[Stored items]
================================
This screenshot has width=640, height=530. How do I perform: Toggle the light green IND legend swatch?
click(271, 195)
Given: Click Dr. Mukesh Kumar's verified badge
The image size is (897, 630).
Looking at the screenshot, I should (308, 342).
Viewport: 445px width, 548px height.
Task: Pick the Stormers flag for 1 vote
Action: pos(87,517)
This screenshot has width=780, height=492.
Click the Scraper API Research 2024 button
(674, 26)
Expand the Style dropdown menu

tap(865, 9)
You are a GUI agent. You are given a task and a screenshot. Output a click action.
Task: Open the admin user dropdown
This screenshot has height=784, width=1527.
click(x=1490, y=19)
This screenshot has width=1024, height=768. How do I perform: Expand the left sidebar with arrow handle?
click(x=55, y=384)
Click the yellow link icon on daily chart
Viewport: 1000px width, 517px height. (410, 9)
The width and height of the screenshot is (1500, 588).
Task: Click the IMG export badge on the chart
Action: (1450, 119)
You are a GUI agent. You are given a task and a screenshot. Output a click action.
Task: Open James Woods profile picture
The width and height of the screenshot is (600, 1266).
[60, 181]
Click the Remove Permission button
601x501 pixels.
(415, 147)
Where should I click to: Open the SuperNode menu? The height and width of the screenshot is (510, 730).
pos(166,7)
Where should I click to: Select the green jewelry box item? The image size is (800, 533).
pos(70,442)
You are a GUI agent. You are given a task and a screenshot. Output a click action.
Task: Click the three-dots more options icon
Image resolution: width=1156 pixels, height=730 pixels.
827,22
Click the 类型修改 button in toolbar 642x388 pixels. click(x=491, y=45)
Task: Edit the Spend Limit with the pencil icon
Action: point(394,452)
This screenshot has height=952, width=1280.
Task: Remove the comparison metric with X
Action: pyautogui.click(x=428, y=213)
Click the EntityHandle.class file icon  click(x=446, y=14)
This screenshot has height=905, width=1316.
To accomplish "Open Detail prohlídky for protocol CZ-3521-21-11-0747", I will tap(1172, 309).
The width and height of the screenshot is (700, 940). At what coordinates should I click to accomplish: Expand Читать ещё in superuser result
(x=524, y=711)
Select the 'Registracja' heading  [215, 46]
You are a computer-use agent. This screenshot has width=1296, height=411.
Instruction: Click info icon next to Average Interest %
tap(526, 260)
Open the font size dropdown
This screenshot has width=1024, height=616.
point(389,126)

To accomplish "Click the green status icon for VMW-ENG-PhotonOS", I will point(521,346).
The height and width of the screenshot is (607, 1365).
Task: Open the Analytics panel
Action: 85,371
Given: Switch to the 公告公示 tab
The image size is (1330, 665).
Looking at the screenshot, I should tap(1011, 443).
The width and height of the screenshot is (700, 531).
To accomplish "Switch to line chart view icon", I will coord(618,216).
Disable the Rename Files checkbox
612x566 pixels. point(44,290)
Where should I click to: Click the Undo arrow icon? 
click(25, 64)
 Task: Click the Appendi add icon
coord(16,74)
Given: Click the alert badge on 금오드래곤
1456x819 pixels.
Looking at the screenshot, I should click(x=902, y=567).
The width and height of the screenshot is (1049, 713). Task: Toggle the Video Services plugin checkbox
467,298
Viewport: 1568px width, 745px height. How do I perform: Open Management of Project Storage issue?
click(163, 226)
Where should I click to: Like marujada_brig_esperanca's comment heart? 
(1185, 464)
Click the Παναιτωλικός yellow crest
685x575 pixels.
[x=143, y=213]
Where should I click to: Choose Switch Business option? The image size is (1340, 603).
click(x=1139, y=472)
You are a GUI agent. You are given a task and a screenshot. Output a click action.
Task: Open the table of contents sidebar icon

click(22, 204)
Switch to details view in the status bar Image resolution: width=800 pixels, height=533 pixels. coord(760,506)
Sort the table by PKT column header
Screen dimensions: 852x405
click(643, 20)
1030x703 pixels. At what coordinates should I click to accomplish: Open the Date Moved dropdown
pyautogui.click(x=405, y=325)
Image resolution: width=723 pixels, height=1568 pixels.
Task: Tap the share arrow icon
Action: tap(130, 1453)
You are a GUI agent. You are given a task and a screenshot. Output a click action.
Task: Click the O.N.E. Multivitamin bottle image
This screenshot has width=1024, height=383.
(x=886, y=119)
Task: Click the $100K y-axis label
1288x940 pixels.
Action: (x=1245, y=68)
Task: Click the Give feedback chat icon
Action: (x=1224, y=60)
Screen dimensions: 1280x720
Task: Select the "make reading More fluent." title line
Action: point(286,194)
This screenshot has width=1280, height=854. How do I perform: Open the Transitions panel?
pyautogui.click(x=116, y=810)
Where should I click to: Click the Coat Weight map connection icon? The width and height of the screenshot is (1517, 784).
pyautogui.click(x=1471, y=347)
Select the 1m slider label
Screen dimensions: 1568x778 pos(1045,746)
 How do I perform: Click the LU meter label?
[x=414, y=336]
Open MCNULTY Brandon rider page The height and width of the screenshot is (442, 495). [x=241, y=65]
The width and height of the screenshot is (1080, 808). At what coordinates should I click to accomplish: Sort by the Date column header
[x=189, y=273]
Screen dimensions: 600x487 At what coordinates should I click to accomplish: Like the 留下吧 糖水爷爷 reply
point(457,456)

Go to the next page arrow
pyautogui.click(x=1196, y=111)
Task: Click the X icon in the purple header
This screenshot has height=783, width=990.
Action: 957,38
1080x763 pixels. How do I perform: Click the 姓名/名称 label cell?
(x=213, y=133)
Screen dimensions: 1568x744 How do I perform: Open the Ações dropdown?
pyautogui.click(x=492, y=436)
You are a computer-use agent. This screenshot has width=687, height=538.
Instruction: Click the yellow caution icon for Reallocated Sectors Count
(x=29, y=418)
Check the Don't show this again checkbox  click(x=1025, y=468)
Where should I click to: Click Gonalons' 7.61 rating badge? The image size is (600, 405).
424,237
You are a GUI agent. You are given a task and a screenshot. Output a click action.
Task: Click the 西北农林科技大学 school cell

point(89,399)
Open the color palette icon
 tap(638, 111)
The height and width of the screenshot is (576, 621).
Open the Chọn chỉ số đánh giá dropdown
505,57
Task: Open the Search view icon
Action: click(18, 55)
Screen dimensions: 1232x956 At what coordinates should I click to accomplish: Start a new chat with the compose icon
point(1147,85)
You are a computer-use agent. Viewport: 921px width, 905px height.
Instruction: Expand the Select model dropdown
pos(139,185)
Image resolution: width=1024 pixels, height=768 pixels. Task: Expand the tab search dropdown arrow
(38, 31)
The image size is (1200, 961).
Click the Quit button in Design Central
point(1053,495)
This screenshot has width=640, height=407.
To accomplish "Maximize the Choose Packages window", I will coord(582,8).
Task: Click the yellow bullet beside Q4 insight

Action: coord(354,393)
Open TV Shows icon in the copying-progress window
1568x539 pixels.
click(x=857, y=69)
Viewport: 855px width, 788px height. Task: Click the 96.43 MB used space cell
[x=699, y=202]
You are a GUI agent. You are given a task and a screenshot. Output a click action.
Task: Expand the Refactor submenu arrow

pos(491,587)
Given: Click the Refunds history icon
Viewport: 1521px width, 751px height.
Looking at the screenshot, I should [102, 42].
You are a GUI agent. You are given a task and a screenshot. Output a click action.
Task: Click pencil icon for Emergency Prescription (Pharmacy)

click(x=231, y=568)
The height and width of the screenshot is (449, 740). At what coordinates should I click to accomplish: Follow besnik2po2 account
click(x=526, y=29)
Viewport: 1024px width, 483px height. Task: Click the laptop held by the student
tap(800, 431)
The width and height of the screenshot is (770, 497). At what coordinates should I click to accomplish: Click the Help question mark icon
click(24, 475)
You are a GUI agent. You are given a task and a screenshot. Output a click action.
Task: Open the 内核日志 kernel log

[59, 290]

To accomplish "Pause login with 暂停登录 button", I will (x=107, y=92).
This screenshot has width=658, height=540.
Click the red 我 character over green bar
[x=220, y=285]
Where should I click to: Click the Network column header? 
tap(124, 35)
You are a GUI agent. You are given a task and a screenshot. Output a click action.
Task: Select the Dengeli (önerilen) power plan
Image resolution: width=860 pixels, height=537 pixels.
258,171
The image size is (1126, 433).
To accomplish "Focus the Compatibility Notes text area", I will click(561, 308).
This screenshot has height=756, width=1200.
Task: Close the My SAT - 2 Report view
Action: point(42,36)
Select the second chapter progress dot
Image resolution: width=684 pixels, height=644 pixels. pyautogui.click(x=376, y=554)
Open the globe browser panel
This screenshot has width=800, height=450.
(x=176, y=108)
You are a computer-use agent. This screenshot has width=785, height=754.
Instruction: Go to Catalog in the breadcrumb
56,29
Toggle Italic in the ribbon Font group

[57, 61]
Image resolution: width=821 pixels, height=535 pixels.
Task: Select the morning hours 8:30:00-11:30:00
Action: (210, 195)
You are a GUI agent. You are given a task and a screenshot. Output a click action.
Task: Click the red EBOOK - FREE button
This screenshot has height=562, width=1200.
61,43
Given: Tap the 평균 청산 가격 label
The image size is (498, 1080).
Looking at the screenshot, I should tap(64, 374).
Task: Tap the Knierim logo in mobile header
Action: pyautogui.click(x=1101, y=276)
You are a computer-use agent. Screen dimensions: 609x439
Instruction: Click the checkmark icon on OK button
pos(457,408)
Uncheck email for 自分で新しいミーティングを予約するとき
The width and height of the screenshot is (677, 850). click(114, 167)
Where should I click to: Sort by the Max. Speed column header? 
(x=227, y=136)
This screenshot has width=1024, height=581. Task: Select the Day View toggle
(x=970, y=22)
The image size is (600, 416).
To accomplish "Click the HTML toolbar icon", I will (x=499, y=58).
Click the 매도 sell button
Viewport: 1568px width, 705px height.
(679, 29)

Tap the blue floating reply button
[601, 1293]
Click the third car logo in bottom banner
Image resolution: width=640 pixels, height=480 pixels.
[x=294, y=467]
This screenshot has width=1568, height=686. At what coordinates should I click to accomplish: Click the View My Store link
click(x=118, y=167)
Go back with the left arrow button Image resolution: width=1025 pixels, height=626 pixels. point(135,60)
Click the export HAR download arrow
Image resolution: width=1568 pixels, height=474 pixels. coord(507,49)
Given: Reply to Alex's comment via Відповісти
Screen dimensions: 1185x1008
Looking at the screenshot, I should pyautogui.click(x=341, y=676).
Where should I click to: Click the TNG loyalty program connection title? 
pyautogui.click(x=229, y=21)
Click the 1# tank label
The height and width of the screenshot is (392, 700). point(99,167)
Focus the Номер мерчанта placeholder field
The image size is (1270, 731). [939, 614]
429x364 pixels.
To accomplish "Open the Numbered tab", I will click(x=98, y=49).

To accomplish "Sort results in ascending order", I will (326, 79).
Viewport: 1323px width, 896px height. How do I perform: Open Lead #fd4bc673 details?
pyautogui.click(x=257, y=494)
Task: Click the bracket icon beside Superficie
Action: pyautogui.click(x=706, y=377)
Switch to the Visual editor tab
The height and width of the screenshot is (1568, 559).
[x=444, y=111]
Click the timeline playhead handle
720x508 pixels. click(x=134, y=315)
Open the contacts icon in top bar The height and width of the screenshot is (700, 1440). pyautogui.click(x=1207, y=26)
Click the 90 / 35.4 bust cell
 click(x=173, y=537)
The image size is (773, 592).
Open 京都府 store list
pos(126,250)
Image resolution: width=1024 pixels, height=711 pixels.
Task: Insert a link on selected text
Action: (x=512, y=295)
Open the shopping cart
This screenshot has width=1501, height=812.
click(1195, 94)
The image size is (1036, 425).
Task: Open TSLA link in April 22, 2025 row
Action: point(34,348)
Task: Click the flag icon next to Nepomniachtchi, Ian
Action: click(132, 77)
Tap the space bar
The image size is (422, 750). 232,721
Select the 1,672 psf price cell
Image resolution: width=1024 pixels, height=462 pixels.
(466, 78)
================================
- To do -
Copy nothing except the lines from the one with "This screenshot has width=1501, height=812." through the end of the records; keep each exactly as it appears, first and last included.

- Answer to the exercise -
This screenshot has width=1501, height=812.
click(1195, 94)
The image size is (1036, 425).
Task: Open TSLA link in April 22, 2025 row
Action: point(34,348)
Task: Click the flag icon next to Nepomniachtchi, Ian
Action: click(132, 77)
Tap the space bar
The image size is (422, 750). 232,721
Select the 1,672 psf price cell
Image resolution: width=1024 pixels, height=462 pixels.
(466, 78)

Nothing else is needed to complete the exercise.